Preliminary findings from the first-in-human study demonstrated that all 3 patients who were treated with CARv3-TEAM-E T cells between March 2023 and July 2023 experienced dramatic and rapid radiographic tumor regression within days after receiving CARv3-TEAM-E T cells via a single intraventricular infusion. The responses were transient in 2 of the patients, however 1 patient, a 72-year-old man, experienced a decrease in tumor cross-sectional area of 18.5% on day 2 after receiving a single infusion of 10 x 106 CAR-positive CARv3-TEAM-E T cells. Moreover, on day 69 post-infusion the tumor cross-sectional area had further decreased by 60.7% from baseline; the response was sustained and continued to improve at last assessment, which took place over 150 days after the infusion.2

“This is a story of bench-to-bedside therapy, with a novel cell therapy designed in the laboratories of Massachusetts General Hospital and translated for patient use within five years, to meet an urgent need,” Bryan Choi, MD, PhD, brain tumor surgeon and associate director, Center for Brain Tumor Immunology and Immunotherapy, Cellular Immunotherapy Program, at Mass General Cancer Center, as well as an assistant professor at Harvard Medical School, both in Boston, Massachusetts, said in a press release. “The CAR T platform has revolutionized how we think about treating patients with cancer, but solid tumors like glioblastoma have remained challenging to treat because not all cancer cells are exactly alike and cells within the tumor vary. Our approach combines two forms of therapy, allowing us to treat glioblastoma in a broader, potentially more effective way."1

INCIPIENT was a nonrandomized, open-label, single-site study that enrolled adult patients with pathologically documented, World Health Organization grade 4, recurrent, EGFRvIII-positive glioblastoma. Eligible patients also needed to have at least 1 lesion at least 10 mm in diameter on MRI. Those who previously received an EGFRvIII-directed therapy were excluded.2

Following leukapheresis and transduction, the CARv3-TEAM-E T cells were formulated at a target dose of 10 x 106 CAR-positive T cells per vial. The cells were thawed, diluted, and transferred to a syringe for infusion.
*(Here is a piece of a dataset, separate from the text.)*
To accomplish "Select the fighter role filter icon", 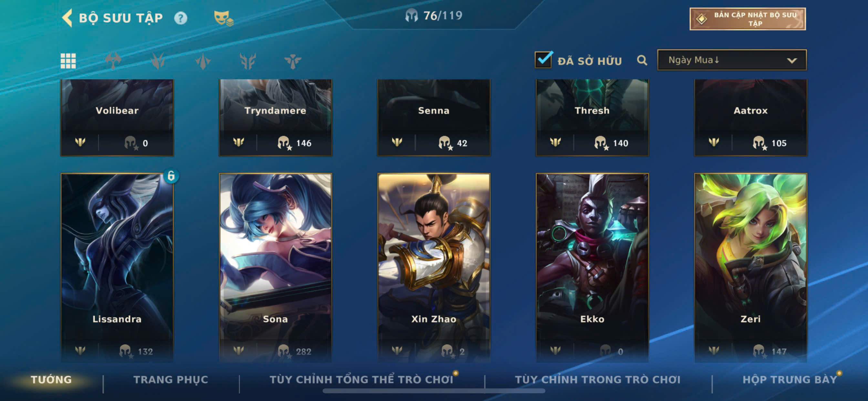I will click(113, 61).
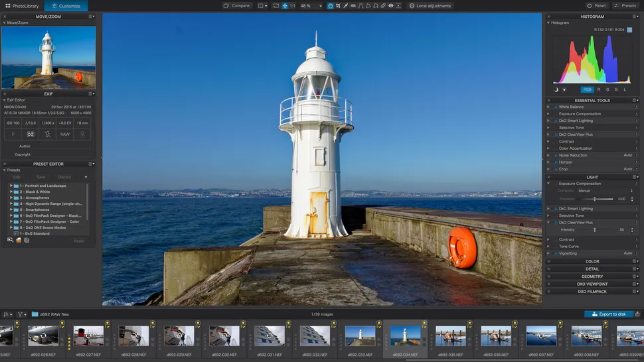The width and height of the screenshot is (644, 362).
Task: Click the Export to disk button
Action: (x=609, y=314)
The study enrolled 3 patients: participant 1, 2, and 3. Participant 1 was a 74-year-old male with glioblastoma with wild-type IDH and methylated MGMT who experienced disease recurrence at 12 months following standard of care radiation and temozolomide chemotherapy. Participant 2 was a 72-year-old male with IDH wild-type, MGMT-methylated glioblastoma who experienced disease progression at 20 months per surveillance imaging post-standard radiation therapy and temozolomide chemotherapy, as well as tumor-treating field therapy. Participant 3 was a 57-year-old female with IDH wild-type, MGMT-unmethylated glioblastoma who experienced recurrent disease per interval imaging at 6 months following treatment with radiation therapy and temozolomide, which was dose reduced due to thrombocytopenia.

Additional findings from the study showed that participant 1 experienced rapid tumor regression per MRI on day 1 after infusion of 10 x 106 CAR-positive CARv3-TEAM-E T cells; the radiographic improvement was confirmed on subsequent scans over the next 2 weeks but was ultimately transient. Participant 3 experienced a near-complete tumor regression per MRI on day 5 after infusion of 10 x 106 CAR-positive CARv3-TEAM-E T cells, however evidence of recurrence was reported within 1 month of infusion.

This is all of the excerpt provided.